Whatever system is adopted, it should remain for the judge to decide on disclosure--if justice so requires--on matters of national security or other matters covered by a PII certificate. The House needs a better opportunity to discuss that important issue, and the Government will ensure that such an opportunity arises.
Mr. Allason:
Will my right hon. Friend give an undertaking that the presumption in future will always be
Mr. Freeman:
The presumption should be disclosure, and when the judge read and interpreted the public interest immunity certificates in the Matrix Churchill trial, he made a positive decision on disclosure. I give my hon. Friend the undertaking I gave a few moments ago--the Government will ensure that an opportunity arises in Government time for that matter to be considered further.
Mr. Nigel Griffiths (Edinburgh, South):
Reply to the debate.
Mr. Freeman:
If the hon. Gentleman will permit me, I will reply to the debate.
Sixthly, I turn to the centrally important issue raised by my hon. Friend the Member for Aldridge-Brownhills(Mr. Shepherd), about openness to Parliament on defence sales and other security issues.
It is a long-held parliamentary convention--it has been followed by Labour and Conservative Governments--that these matters should be subject to the withholding of information. That is documented in "Erskine May". Last November, I repeated the amendment to "Questions of Procedure for Ministers", which referred specifically to this parliamentary convention. The Labour Government used it when upgrading Polaris missile systems with Chevaline. There have been countless examples of the use of the convention over the years.
I accept the sincerity of my hon. Friend the Member for Aldridge-Brownhills on these matters, and I therefore call upon all parties represented in the House to participate--
Mr. Nigel Griffiths:
Will the Minister give way?
Mr. Freeman:
I am not giving way.
Mr. Freeman:
Because I am trying to respond to the debate. Perhaps the hon. Gentleman will listen.

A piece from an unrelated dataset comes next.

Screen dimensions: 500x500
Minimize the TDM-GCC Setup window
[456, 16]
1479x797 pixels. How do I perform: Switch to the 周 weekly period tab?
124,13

I hope that the House will have a full opportunity to reassess the parliamentary convention that I have described. We welcome the fact that the Select Committee on Public Service may well take an interest in early hearings on the subject. We have today published a paper setting out the present position on the convention. It is important for any Government--Conservative, Labour or Liberal Democrat--when considering informing the House about the details of defence sales always to balance the best interests of the United Kingdom defence industrial base and the importance of confidentiality in its commercial dealings and, for diplomatic reasons,the protection of British interests, against the importance of openness to Parliament.
The hon. Member for Livingston (Mr. Cook), who opened the debate on behalf of the Opposition, has a major problem that he will have to face with his Back-Bench colleagues. The right hon. Member for
Chesterfield (Mr. Benn) fairly and squarely nailed his colours to the mast of full disclosure of all arms/defence sales. If the hon. Member for Livingston seeks to act as a senior Minister in a Labour Government, he must decide where he draws the line. Where is the balance for the Labour party? The hon. Gentleman has so far made no contribution to the important debate on what is in the best interests of the British defence industry, which represents 500,000 jobs.
The hon. Member for Livingston must know that many of his right hon. and hon. Friends represent constituencies where, for example, GEC, Rolls-Royce and British Aerospace, have plants. Those are important defence interests that the Labour party cannot ignore. We look forward to the Labour party's positive contribution on the extent to which long-standing parliamentary conventions should be changed.
The Government will bring forward specific proposals in due course on the parliamentary convention that now concerns us.
"the Government statements . . . consistently failed, in my opinion, to comply with . . . Questions of Procedure for Ministers and, more important, failed to discharge the obligations imposed by the constitutional principle of Ministerial accountability."